Secrets for successful laparoscopic antireflux surgery: preoperative workup

Priscila Rodrigues Armijo, Spyridon Pagkratis, Crystal Krause, Dmitry Oleynikov


Gastroesophageal reflux disease (GERD) is a highly-prevalent multifactorial disease, with primary symptoms including heartburn and regurgitation. Despite the widespread pharmacologic treatment of GERD, antireflux surgery is cur-rently the most effective and definitive treatment for the disease. An accurate indication for surgery and the appropriate preoperative workup are the best predictors of surgical success in those patients. Several factors affect the decision of performing anti-reflux surgery, including the patient’s response to anti-acid medication and therapy duration, presence of side-effects, and progression of disease.

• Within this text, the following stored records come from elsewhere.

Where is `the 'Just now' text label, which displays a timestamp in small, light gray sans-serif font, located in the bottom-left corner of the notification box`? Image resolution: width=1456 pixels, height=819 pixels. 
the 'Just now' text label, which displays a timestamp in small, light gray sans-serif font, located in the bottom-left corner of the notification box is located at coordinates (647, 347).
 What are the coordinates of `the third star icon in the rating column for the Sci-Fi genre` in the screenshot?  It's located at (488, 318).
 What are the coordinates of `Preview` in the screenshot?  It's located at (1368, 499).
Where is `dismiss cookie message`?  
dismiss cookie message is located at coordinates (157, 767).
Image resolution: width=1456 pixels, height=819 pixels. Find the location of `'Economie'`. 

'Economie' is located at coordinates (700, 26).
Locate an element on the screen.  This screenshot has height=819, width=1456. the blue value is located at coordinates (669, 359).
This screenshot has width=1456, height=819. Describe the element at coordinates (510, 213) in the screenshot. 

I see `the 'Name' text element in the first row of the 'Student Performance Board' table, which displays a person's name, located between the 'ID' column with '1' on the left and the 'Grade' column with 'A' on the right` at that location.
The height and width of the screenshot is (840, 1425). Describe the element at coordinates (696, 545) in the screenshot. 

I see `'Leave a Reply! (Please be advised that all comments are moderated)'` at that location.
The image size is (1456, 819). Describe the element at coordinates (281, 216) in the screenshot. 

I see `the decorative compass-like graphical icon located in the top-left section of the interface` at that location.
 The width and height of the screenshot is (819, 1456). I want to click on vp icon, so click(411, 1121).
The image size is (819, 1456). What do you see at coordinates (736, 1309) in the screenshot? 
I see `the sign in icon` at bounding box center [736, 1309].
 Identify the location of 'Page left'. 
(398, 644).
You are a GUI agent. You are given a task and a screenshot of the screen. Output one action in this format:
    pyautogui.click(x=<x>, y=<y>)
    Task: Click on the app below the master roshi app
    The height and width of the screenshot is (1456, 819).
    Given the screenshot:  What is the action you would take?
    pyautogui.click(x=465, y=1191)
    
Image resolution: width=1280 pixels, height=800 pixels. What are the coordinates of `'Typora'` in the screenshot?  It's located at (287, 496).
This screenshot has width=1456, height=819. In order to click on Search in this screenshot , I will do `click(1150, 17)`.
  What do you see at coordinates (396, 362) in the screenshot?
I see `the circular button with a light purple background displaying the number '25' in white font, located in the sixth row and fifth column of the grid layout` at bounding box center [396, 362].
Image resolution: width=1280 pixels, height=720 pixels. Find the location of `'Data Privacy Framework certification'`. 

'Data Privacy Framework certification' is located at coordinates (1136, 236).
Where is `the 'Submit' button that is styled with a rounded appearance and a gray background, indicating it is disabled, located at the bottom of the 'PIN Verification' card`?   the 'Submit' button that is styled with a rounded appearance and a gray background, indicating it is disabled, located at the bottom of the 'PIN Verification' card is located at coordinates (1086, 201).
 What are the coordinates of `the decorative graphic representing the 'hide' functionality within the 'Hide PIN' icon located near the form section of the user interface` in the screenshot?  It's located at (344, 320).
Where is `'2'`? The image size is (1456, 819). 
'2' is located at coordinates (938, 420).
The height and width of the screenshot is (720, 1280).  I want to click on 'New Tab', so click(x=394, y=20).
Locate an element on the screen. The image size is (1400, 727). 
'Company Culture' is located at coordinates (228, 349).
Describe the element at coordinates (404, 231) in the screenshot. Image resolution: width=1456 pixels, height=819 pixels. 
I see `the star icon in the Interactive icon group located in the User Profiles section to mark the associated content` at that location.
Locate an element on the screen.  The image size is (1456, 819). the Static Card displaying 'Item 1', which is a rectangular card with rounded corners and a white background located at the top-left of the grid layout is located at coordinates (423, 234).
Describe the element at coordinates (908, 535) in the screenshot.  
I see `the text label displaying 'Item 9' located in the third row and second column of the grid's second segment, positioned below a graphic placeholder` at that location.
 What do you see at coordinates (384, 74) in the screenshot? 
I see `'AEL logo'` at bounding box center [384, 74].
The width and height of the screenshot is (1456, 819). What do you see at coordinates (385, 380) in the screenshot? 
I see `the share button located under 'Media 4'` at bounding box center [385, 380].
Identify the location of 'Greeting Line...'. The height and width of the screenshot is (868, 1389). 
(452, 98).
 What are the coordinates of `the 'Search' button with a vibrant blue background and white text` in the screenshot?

Other diagnoses, such as esophageal cancer, must also be ruled out. A proper preoperative workup includes esophageal symptom evaluation and esophageal testing. Ambulatory pH testing is the gold standard for GERD diagnosis, and it is crucial for the assessment of the relationship between symptom presen-tation and reflux episodes. High-resolution manometry evaluates esophageal body motility and lower esophageal sphincter function, playing an important role in the definition of the surgical technique to be adopted. Upper GI endoscopy is the exam of choice for the diagnosis of disease progression and presence of other complications. Esophagram provides a detailed anatomy of the esophagus and stomach. In summary, a meticulous preoperative workup done by experts is crucial for improving patient outcomes.